Quel est le point commun entre Alain Chabat et Theresa Traore Dahlberg ? Les filles et les travaux manuels. Encore que les Bricol girls du roi des Nuls sont bien éloignées de celles de la réalisatrice suédoise. Pour elle, il s’agit des Ouaga girls, des Burkinabées qui ont choisi de faire une école de mécanique automobile afin de s’éduquer et de s’insérer dans le monde du travail. Or ce corps de métier est, on se doute, très masculin. Un véritable parcours de combattante s’annonce pour celles qui reçoivent une éducation tardive du fait de leur genre et doivent s’imposer dans une vie qui n’est pas prévue pour elles. Programme moins sexy donc, mais plus galvanisant.
Dès les premières images nous donnant à voir une école de mécanique auto où de jeunes femmes sont assises dans une salle de classe, une question se pose : Pourquoi, alors qu’il est établi par le professeur qu’elles apprennent la tôlerie, ces jeunes femmes font-elles une discipline linguistique ? L’on comprend que lorsqu’on est une femme au Burkina Faso, l’éducation n’est pas un passage obligatoire – même s’il est accepté. La formation à l’emploi que nos protagonistes suivent s’accompagne de cours plus théoriques destinés à les remettre au niveau scolaire qu’elles n’ont pu atteindre auparavant. On voit d’ailleurs les rêves se dessiner, certaines ayant choisi cette filière parce qu’elle leur permet de se former et d’accéder à l’emploi, la voyant comme une passerelle vers des envies plus personnelles. D’autres, qui aiment leur métier, entendent bien obtenir leur diplôme pour faire la nique aux jeunes hommes qui les narguent lors de leur stage, se moquant de celles qui, selon eux, ne pourront assumer toutes les tâches de par leurs manques physiques.

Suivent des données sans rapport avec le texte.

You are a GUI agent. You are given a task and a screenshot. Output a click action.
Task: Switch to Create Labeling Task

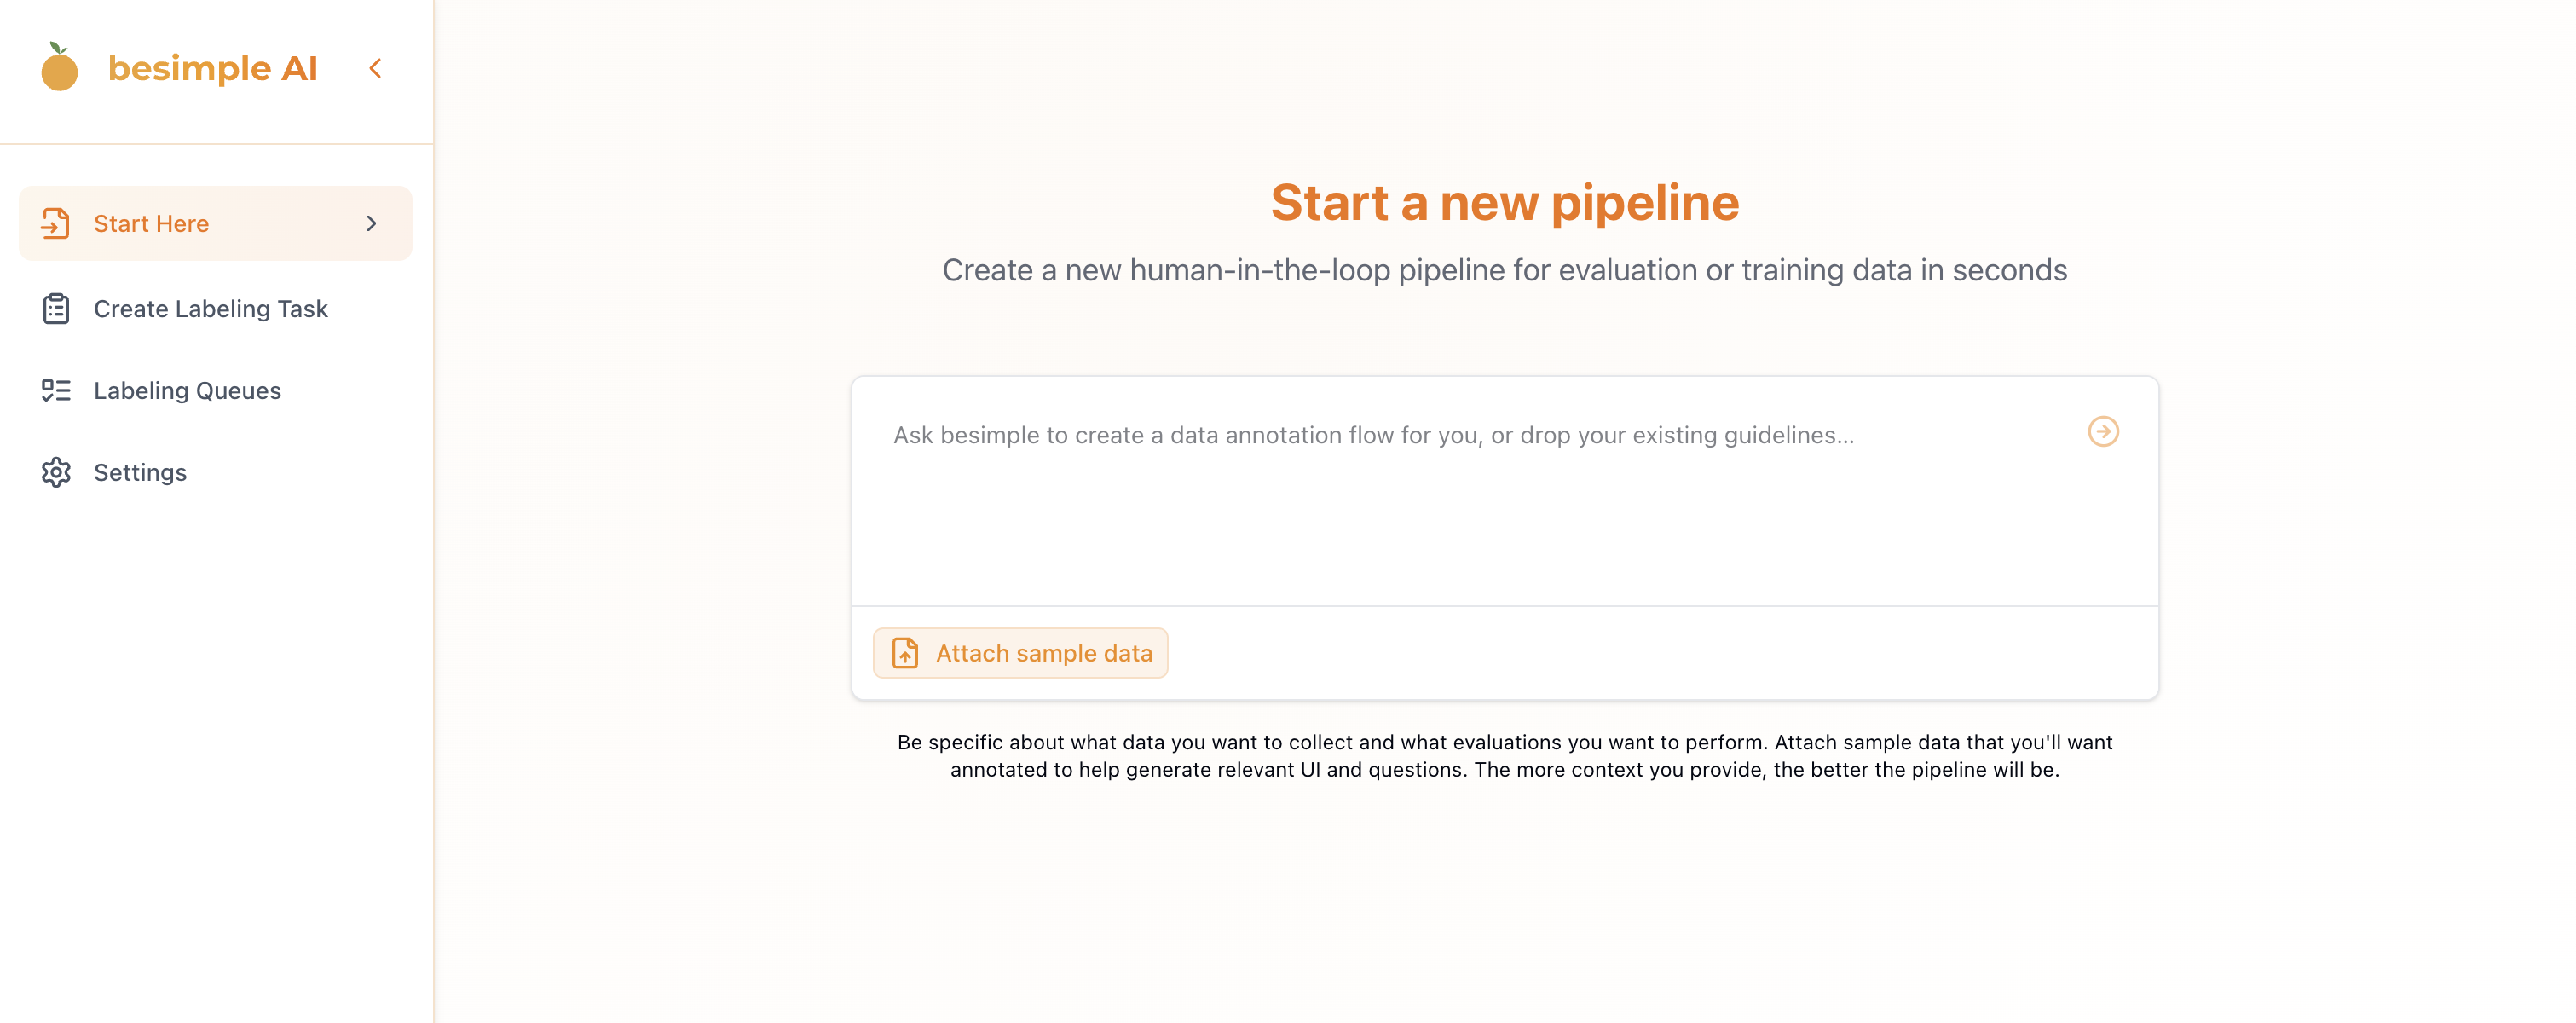click(x=211, y=309)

Pour orienter le point de vue dans son Ouaga girls, Theresa Traore Thalberg fait un habile chemin d’équilibriste sur l’art de la contrebalance. Elle se plaît à alterner des moments de joie, par exemple lorsque les filles réparent entre elles de la tôle sans se soucier de certaines consignes de sécurité, avec des passages chez la psy où nous en apprenons plus sur leurs conditions sociales. Le film aime faire le contre-champ pour questionner ce qu’il montre mais aussi pour nuancer les notions inculquées lors des cours. Une séquence où une professeure donne des conseils sur la contraception mêlés à des mises en garde contre les dangers du sexe qui voueraient à une interdiction formelle, aboutit à une scène de boîte de nuit où les corps dansent, se draguent, miment l’acte. Juste après, nous voyons l’une de nos héroïnes parlant de son regret d’avoir eu des enfants si jeune, ce qui lui a bloqué des perspectives d’avenir dans un pays où la place des femmes n’est jamais bien définie autre part que dans le foyer. Causes et conséquences se mêlent à la caméra, sans jamais que celle-ci n’y pose un jugement. Par quelques passages véhiculaires à l’effigie de jeunes candidats politiques, et de discours scandés au mégaphone en arrière-plan, on entend les discours révolutionnaires d’un pays proche de ses élections.
Le véritable changement, celui que le champ nous dévoile, c’est celui d’une évolution de mœurs, de ces femmes qui accèdent à un métier qui leur est initialement refusé, et y vont avec force et courage. “Comment ferez-vous lorsque vous serez mariée, si votre mari ne veut pas que vous travailliez ? – Je lui répète en boucle, que c’est comme ça et qu’il doit l’accepter. Il dit que oui mais je sais qu’une fois mariée, il aura le dernier mot et pourra changer d’avis. Donc je me méfie et s’il le faut, je ne l’épouserai pas !” La conviction se déclame à chaque plan, les doutes aussi, pour celles qui veulent parfois abandonner mais usent de leur sororité pour défendre leurs intérêts en sachant que c’est ensemble qu’elles y arriveront. Ouaga girls n’a d’autre ambition que de mettre en lumière ces portraits ; montrer que partout dans le monde, les femmes se bougent, clament leur existence, se dépêtrent de traditions envers lesquelles elles n’ont pas eu mot. C’est un exemple à ne jamais oublier lorsque nous combattons pour nos droits, car l’effet papillon aboutit au Burkina Faso.
Ouaga girls, de Theresa Traore Drahlberg.